TRY IT
From the line containing "Click the right CAPTURE FRAME header" down to the last line of the entries, print each line exactly and leave the pictures out.
Segment Start: LISTED RECORDS
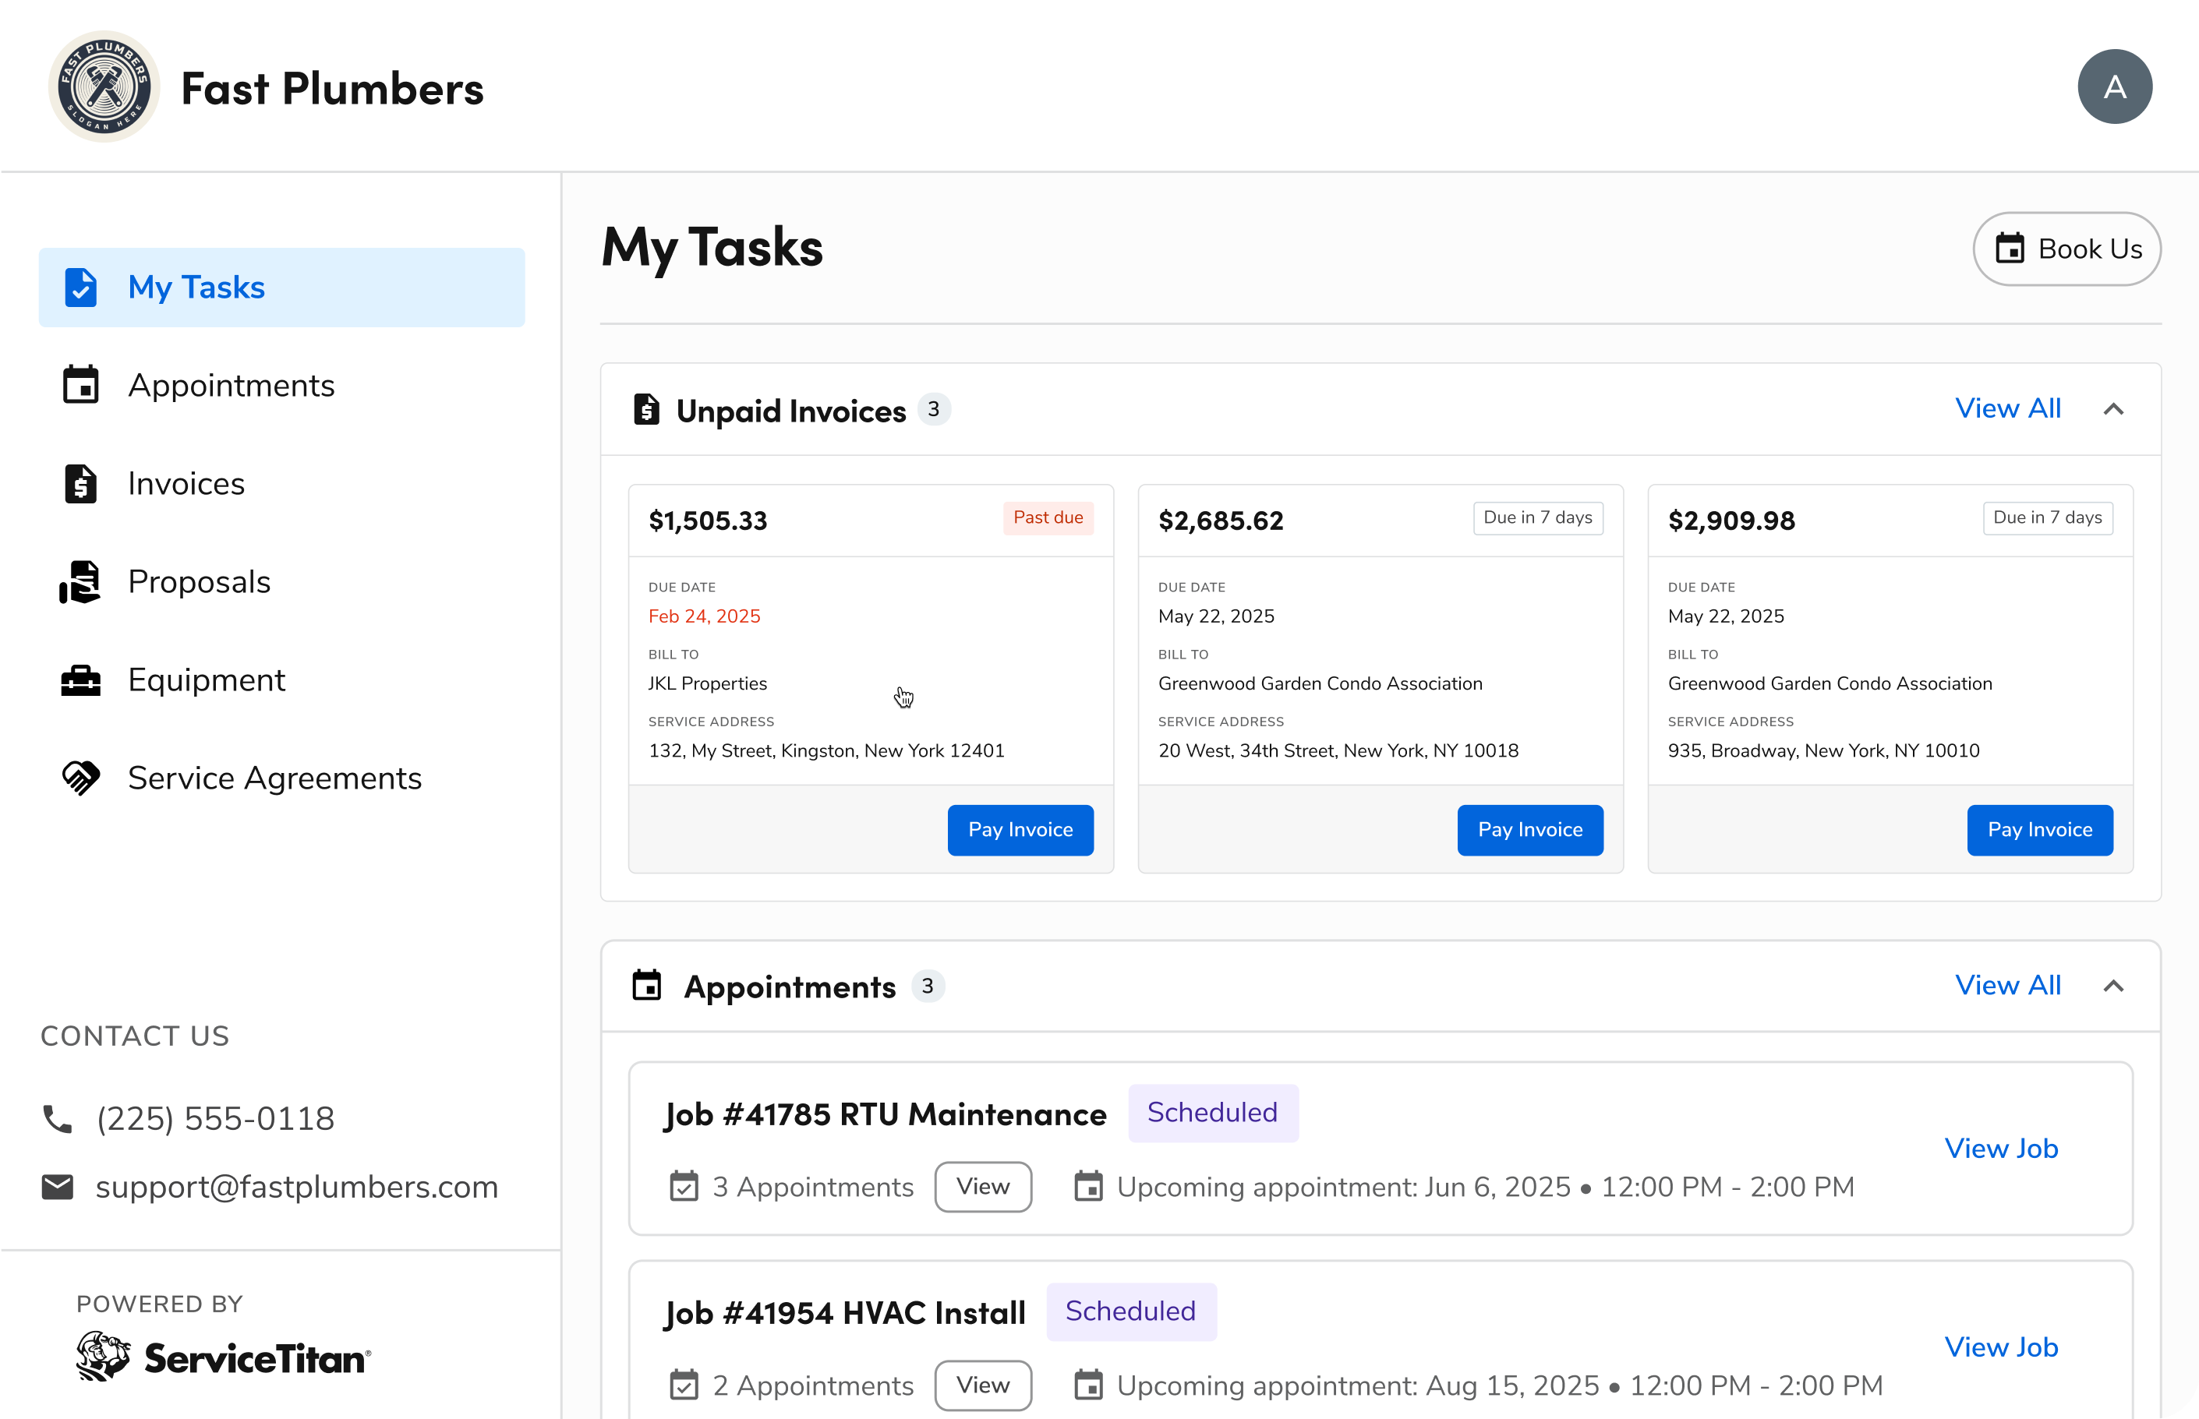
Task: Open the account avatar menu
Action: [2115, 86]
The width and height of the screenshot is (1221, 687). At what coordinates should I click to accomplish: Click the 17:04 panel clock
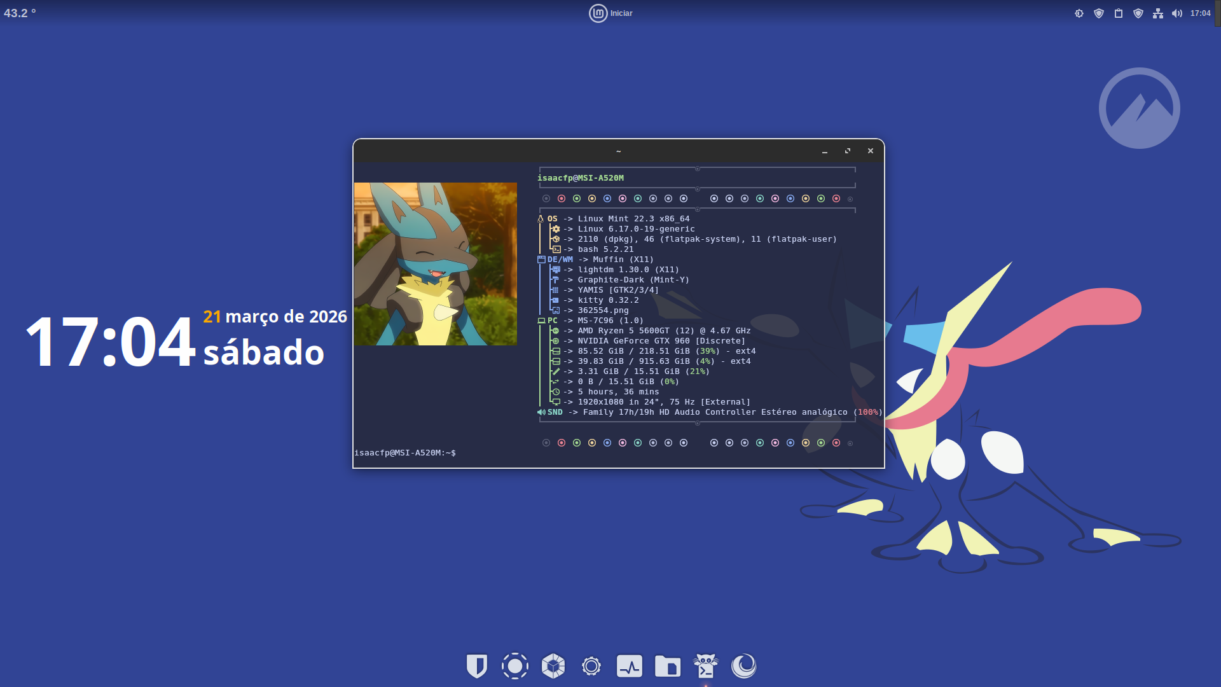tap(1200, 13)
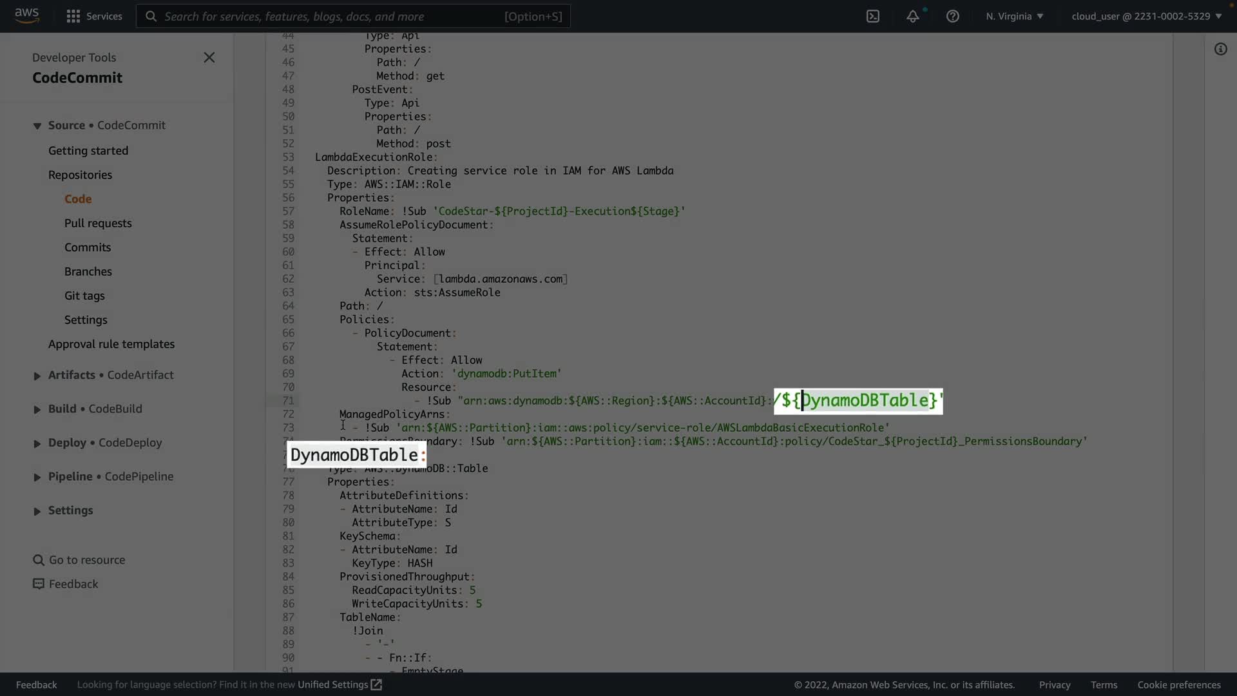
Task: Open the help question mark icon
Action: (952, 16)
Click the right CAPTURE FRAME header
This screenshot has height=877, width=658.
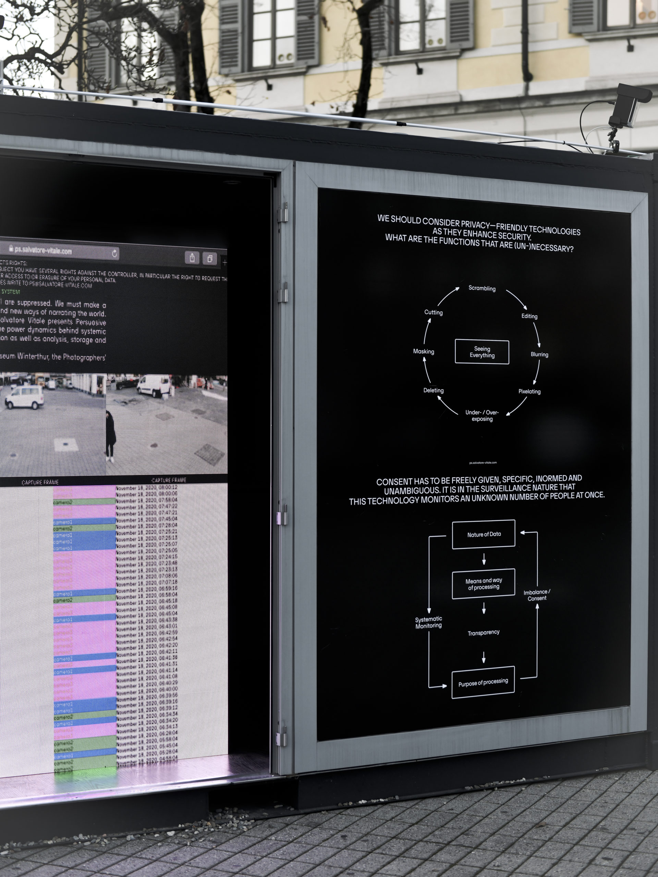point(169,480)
Segment End: LISTED RECORDS
ANSWER TO THE EXERCISE
Click the right CAPTURE FRAME header
This screenshot has height=877, width=658.
point(169,480)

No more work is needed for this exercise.